Persiapan anggaran insentif non fiskal dan insentif fiskal untuk pengembangan EBT
Pemerintah telah memberikan insentif fiskal maupun non fiskal untuk mengembangkan Energi Baru Terbarukan (EBT). Insentif fiskal dari sisi penerimaan, seperti tax holiday yang diberikan untuk industri-industri pioneer khususnya untuk pembangkit listrik energi baru terbarukan. Selain itu ada tax allowance yang juga akan diberikan kepada sektor EBT seperti geothermal (energi panas bumi) dan pembangkit listrik EBT lainnya. Di luar itu ada juga fasilitas PPN untuk mengembangkan energi terbarukan.
Sedangkan dari sisi belanja, dalam 5 tahun terakhir, pemerintah telah melakukan climate budget tagging untuk mitigasi dan adaptasi perubahan iklim yang mencapai 4,1% dari APBN. Selain itu sejak 2018, pemerintah telah menerbitkan green sukuk, sedangkan pada tahun 2021, Pemerintah baru menerbitkan Global Green Sukuk pertama dengan tenor 30 tahun senilai $750 juta dan SDGs Global Bond senilai € 500 juta. Ini menunjukkan tingginya kepercayaan investor hijau atas upaya Pemerintah dalam menangani isu perubahan iklim. Walaupun Pemerintah telah melakukan upaya-upaya Green Incentive, saat ini Pemerintah juga sedang menyusun Kerangka Kerja Fiskal Perubahan Iklim (Climate Change Fiscal Framework/CCFF) untuk memperkuat pembiayaan berkelanjutan, termasuk pencapaian NDC dengan melibatkan masyarakat dan swasta. Salah satunya bagaimana kita menarik investor, memastikan proyek-proyek dapat berjalan menbcapai tujuan untuk pemerataan bauran energi, tanpa membebani APBN telalu banyak.
Efektifitas penerapan pajak karbon.
Aspek yang perlu diperhatikan agar Penerapan pajak karbon efektif antara lain:
- Komitmen bersama antara pemerintah, pelaku usaha, dan masyarakat secara luas tentang pentingnya upaya menurunkan emisi gas rumah kaca dalam rangka pengendalian perubahan iklim. Pengendalian perubahan iklim menjadi prioritas agenda pembangunan nasional Pemerintah, seperti yang telah disampaikan Presiden RI dalam acara KTT COP26 di Glasgow, dan disahkannya penerapan pajak karbon dalam UU Harmonisasi Peraturan Perpajakan (RUU HPP), serta penetapan Peraturan Presiden tentang Nilai Ekonomi Karbon, dan masih banyak usaha Pemerintah lainnya. Pajak karbon harus dilihat sebagai kebijakan pemerintah yang memberikan ruang kepada pengusaha untuk berpartisipasi dalam upaya penurunan emisi GRK secara nasional oleh para pelaku usaha.

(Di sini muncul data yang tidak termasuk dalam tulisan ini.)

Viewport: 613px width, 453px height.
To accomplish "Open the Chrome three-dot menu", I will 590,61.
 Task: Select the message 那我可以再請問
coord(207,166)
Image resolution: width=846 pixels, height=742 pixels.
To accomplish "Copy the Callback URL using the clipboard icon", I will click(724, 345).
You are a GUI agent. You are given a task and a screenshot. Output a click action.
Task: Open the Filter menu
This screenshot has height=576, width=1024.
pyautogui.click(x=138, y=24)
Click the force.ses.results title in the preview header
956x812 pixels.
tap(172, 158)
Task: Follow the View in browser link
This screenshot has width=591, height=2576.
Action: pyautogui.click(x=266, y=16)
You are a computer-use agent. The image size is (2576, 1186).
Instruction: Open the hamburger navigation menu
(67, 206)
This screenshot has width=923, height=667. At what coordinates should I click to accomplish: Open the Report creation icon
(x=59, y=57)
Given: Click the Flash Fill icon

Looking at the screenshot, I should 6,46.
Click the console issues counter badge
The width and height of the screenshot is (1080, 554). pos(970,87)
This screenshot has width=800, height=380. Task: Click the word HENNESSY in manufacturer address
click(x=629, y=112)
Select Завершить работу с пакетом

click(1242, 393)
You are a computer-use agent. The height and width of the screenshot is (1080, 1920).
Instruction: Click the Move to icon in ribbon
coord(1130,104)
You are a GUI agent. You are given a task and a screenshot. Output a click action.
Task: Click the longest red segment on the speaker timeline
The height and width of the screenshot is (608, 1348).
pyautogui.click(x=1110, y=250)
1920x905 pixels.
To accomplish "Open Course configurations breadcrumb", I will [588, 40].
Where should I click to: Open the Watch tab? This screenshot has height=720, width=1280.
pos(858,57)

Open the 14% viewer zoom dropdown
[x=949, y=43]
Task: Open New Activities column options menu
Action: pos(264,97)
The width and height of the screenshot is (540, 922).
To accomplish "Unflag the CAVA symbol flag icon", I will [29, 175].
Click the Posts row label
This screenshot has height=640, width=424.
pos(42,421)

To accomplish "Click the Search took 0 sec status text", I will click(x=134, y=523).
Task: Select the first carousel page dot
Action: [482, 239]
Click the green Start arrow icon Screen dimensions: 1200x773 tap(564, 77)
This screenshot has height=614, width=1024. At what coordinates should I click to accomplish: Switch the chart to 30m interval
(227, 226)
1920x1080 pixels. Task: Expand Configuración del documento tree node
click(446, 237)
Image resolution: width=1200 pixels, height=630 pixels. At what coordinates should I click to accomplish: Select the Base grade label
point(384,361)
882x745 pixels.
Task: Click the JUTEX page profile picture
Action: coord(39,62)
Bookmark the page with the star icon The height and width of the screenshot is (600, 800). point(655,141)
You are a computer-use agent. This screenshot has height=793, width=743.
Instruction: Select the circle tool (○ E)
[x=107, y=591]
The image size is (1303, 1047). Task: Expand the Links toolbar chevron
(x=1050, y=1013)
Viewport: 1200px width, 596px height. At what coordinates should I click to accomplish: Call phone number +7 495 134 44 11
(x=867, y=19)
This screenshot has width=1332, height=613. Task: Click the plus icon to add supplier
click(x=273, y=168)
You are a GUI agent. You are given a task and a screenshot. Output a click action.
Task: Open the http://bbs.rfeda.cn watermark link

- Pemerintah perlu mempertimbangkan kebijakan komplementer untuk meminimalisasi dampak pengenaan pajak karbon.
- Transparansi dan akuntabilitas untuk membangun kepercayaan publik terhadap pemerintah, karena faktanya, perubahan iklim merupakan isu yang kompleks dan sarat ketidakpastian.
Penerapan pajak karbon pada sektor PLTU Batubara pada 1 april 2022 dengan tarif Rp30 per kilogram CO2 dilakukan untuk transisi secara bertahap dengan mempertimbangkan perkembangan pasar karbon, pencapaian target NDC, kesiapan sektor, serta kondisi ekonomi. Selain itu Pemerintah juga memastikan transisi ini adil dan terjangkau. Tarif Pajak Karbon yang akan diterapkan cukup rendah, hal ini disesuaikan dengan negara tetangga, untuk memudahkan pelaku usaha di masa pemulihan ekonomi agar tidak terlalu tinggi, tetapi juga dapat mendorong pasar karbon dan memberikan waktu yang cukup bagi pelaku usaha untuk memulai transformasi teknologi dan investasi yang rendah karbon, ramah lingkungan, dan efisien.